- RECORD EXTRACTS:

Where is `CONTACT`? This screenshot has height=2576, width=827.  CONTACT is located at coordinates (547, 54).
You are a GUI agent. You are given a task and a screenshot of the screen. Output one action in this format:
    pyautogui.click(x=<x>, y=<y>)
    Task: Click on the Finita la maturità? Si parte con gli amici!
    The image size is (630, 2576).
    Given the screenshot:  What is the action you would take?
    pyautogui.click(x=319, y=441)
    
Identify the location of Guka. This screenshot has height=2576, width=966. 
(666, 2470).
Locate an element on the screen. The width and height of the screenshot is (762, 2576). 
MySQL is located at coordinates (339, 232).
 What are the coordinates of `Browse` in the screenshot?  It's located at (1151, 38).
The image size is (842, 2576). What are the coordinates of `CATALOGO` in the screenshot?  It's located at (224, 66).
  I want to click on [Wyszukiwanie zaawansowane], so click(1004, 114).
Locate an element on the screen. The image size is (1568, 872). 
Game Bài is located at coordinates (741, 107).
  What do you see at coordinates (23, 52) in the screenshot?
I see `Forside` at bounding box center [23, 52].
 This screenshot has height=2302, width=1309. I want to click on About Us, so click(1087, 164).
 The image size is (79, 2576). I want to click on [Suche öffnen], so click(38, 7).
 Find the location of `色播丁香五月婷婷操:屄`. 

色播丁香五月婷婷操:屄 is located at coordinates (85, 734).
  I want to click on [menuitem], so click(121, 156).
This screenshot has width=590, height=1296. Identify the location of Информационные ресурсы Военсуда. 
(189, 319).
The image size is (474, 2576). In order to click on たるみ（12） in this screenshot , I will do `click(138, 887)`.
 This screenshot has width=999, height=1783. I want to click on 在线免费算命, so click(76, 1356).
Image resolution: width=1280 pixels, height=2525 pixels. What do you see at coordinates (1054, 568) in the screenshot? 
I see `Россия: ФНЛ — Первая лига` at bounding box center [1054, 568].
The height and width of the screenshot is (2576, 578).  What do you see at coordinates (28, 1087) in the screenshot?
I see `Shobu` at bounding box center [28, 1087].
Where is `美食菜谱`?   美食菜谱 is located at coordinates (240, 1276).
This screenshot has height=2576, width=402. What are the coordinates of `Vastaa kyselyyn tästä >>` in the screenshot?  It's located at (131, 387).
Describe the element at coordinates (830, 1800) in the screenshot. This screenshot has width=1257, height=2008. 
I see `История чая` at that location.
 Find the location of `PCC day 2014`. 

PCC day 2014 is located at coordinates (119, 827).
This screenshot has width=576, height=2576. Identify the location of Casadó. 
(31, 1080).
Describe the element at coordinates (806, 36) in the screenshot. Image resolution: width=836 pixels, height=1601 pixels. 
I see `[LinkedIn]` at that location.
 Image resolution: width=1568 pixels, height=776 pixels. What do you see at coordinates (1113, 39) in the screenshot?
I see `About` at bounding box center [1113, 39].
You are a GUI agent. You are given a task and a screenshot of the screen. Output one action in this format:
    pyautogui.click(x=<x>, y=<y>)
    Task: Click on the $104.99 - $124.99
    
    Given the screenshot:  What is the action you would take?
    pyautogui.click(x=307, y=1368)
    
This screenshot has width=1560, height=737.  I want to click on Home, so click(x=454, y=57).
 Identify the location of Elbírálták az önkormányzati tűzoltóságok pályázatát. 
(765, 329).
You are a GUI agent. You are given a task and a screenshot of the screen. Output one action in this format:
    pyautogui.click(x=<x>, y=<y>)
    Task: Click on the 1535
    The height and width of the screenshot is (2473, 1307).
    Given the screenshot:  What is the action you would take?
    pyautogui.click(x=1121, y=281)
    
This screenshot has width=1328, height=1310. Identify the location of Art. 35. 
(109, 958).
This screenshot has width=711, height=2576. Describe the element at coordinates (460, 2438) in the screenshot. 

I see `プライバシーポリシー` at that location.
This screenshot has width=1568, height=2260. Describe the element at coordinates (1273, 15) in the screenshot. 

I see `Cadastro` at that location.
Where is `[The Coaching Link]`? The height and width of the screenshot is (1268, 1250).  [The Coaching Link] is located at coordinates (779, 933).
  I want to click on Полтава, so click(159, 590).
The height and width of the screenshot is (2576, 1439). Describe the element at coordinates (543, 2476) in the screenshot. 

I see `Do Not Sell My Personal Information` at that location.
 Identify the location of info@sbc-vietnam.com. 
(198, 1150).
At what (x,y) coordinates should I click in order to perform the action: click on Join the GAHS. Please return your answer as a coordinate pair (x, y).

- GOAL:
Retype every one of the records above without changing a single character.

- OUTPUT OF THE TASK:
Where is `CONTACT`? This screenshot has height=2576, width=827.  CONTACT is located at coordinates (547, 54).
You are a GUI agent. You are given a task and a screenshot of the screen. Output one action in this format:
    pyautogui.click(x=<x>, y=<y>)
    Task: Click on the Finita la maturità? Si parte con gli amici!
    The image size is (630, 2576).
    Given the screenshot:  What is the action you would take?
    pyautogui.click(x=319, y=441)
    
Identify the location of Guka. This screenshot has height=2576, width=966. 
(666, 2470).
Locate an element on the screen. The width and height of the screenshot is (762, 2576). 
MySQL is located at coordinates (339, 232).
 What are the coordinates of `Browse` in the screenshot?  It's located at (1151, 38).
The image size is (842, 2576). What are the coordinates of `CATALOGO` in the screenshot?  It's located at (224, 66).
  I want to click on [Wyszukiwanie zaawansowane], so click(1004, 114).
Locate an element on the screen. The image size is (1568, 872). 
Game Bài is located at coordinates (741, 107).
  What do you see at coordinates (23, 52) in the screenshot?
I see `Forside` at bounding box center [23, 52].
 This screenshot has height=2302, width=1309. I want to click on About Us, so click(1087, 164).
 The image size is (79, 2576). I want to click on [Suche öffnen], so click(38, 7).
 Find the location of `色播丁香五月婷婷操:屄`. 

色播丁香五月婷婷操:屄 is located at coordinates (85, 734).
  I want to click on [menuitem], so click(121, 156).
This screenshot has width=590, height=1296. Identify the location of Информационные ресурсы Военсуда. 
(189, 319).
The image size is (474, 2576). In order to click on たるみ（12） in this screenshot , I will do `click(138, 887)`.
 This screenshot has width=999, height=1783. I want to click on 在线免费算命, so click(76, 1356).
Image resolution: width=1280 pixels, height=2525 pixels. What do you see at coordinates (1054, 568) in the screenshot? 
I see `Россия: ФНЛ — Первая лига` at bounding box center [1054, 568].
The height and width of the screenshot is (2576, 578).  What do you see at coordinates (28, 1087) in the screenshot?
I see `Shobu` at bounding box center [28, 1087].
Where is `美食菜谱`?   美食菜谱 is located at coordinates (240, 1276).
This screenshot has height=2576, width=402. What are the coordinates of `Vastaa kyselyyn tästä >>` in the screenshot?  It's located at (131, 387).
Describe the element at coordinates (830, 1800) in the screenshot. This screenshot has width=1257, height=2008. 
I see `История чая` at that location.
 Find the location of `PCC day 2014`. 

PCC day 2014 is located at coordinates (119, 827).
This screenshot has width=576, height=2576. Identify the location of Casadó. 
(31, 1080).
Describe the element at coordinates (806, 36) in the screenshot. Image resolution: width=836 pixels, height=1601 pixels. 
I see `[LinkedIn]` at that location.
 Image resolution: width=1568 pixels, height=776 pixels. What do you see at coordinates (1113, 39) in the screenshot?
I see `About` at bounding box center [1113, 39].
You are a GUI agent. You are given a task and a screenshot of the screen. Output one action in this format:
    pyautogui.click(x=<x>, y=<y>)
    Task: Click on the $104.99 - $124.99
    
    Given the screenshot:  What is the action you would take?
    pyautogui.click(x=307, y=1368)
    
This screenshot has width=1560, height=737.  I want to click on Home, so click(x=454, y=57).
 Identify the location of Elbírálták az önkormányzati tűzoltóságok pályázatát. 
(765, 329).
You are a GUI agent. You are given a task and a screenshot of the screen. Output one action in this format:
    pyautogui.click(x=<x>, y=<y>)
    Task: Click on the 1535
    The height and width of the screenshot is (2473, 1307).
    Given the screenshot:  What is the action you would take?
    pyautogui.click(x=1121, y=281)
    
This screenshot has width=1328, height=1310. Identify the location of Art. 35. 
(109, 958).
This screenshot has width=711, height=2576. Describe the element at coordinates (460, 2438) in the screenshot. 

I see `プライバシーポリシー` at that location.
This screenshot has width=1568, height=2260. Describe the element at coordinates (1273, 15) in the screenshot. 

I see `Cadastro` at that location.
Where is `[The Coaching Link]`? The height and width of the screenshot is (1268, 1250).  [The Coaching Link] is located at coordinates (779, 933).
  I want to click on Полтава, so click(159, 590).
The height and width of the screenshot is (2576, 1439). Describe the element at coordinates (543, 2476) in the screenshot. 

I see `Do Not Sell My Personal Information` at that location.
 Identify the location of info@sbc-vietnam.com. 
(198, 1150).
At what (x,y) coordinates should I click in order to perform the action: click on Join the GAHS. Please return your answer as a coordinate pair (x, y).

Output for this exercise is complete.